A fleet is a group for Kubernetes clusters that can be managed via a single Fleet Manager resource.
A Fleet Manager, depending on the selected configuration, supports safe multi-cluster updates (Kubernetes and node images), Kubernetes resource propagation, and multi-tenancy with Managed Fleet Namespaces.
For more information about the configuration options for Fleet Manager see choosing an Azure Kubernetes Fleet Manager option.
What are member clusters?
You can join supported Kubernetes clusters as members. Member clusters must reside in the same Microsoft Entra tenant as the Fleet Manager, but they can be in different Azure regions, resource groups, or subscriptions.
When Fleet Manager is configured with a hub cluster, a MemberCluster Kubernetes resource is created on the hub cluster to represent each member cluster. The API for this resource offers a dependable way for multi-cluster application placements to identify registered clusters within a fleet. It also facilitates querying a list of clusters managed by the Fleet Manager or in observing cluster statuses for placement management actions.
Labels
When Fleet Manager is configured with a hub cluster, Member clusters can have service-defined and user-defined labels associated with them, which are used to select clusters for workload placement.
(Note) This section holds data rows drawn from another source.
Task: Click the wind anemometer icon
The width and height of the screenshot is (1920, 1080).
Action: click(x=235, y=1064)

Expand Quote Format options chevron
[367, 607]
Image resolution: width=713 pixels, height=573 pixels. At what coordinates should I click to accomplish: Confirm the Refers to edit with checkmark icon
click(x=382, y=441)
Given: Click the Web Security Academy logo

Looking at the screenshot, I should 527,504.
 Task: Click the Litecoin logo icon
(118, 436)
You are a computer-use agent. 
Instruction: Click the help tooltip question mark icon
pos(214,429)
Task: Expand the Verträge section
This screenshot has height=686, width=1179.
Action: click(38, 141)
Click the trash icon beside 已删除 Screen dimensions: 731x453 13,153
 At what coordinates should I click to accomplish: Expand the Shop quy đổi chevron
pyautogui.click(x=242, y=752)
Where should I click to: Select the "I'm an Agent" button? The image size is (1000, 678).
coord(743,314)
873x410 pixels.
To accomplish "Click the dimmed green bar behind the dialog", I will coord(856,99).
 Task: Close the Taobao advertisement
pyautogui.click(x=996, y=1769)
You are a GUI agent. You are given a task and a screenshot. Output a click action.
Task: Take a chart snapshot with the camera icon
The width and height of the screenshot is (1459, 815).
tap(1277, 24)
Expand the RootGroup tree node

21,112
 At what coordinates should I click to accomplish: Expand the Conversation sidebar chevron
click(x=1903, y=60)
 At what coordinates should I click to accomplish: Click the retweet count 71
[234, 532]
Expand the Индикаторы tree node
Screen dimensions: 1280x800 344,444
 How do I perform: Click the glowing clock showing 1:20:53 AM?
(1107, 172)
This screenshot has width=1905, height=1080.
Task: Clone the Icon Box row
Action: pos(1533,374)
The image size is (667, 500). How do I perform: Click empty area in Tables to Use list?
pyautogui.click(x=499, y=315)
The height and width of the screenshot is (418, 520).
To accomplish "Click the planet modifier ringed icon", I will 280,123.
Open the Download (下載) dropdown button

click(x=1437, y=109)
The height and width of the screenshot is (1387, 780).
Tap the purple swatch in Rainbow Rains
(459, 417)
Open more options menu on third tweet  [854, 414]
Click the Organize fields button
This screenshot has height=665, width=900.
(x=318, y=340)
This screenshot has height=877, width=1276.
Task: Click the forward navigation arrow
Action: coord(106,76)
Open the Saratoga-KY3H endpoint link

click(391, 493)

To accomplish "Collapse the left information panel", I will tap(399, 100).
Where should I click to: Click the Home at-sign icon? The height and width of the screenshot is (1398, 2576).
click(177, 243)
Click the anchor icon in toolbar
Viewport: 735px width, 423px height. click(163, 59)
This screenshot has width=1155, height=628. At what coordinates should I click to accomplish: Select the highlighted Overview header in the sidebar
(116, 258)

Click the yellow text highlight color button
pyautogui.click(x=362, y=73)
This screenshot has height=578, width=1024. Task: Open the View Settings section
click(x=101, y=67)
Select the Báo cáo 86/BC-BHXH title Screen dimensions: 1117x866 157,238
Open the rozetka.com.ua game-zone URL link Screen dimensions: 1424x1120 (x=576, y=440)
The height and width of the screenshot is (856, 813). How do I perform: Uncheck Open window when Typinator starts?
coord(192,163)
When you define a ClusterResourcePlacement, you can use label selectors to target specific member clusters based on their labels. This allows you to deploy workloads only to clusters that match certain criteria, such as region, environment, team, or other custom attributes.
By default, Fleet populates these service-defined labels on each member cluster.
Member labels should be modified using the Azure CLI or REST API. They may not be modified directly on the MemberCluster resource on the hub cluster.
Taints
When Fleet Manager is configured with a hub cluster, member clusters support the specification of taints, which apply to the MemberCluster resource on the hub cluster. Each taint object consists of the following fields:
key: The key of the taint.value: The value of the taint.effect: The effect of the taint, such asNoSchedule.
Once a MemberCluster is tainted, it lets the KubeFleet scheduler know that the cluster shouldn't receive resources as part of the resource propagation from the hub cluster. The NoSchedule effect is a signal to the scheduler to avoid scheduling resources from a ClusterResourcePlacement or ResourcePlacement to the MemberCluster.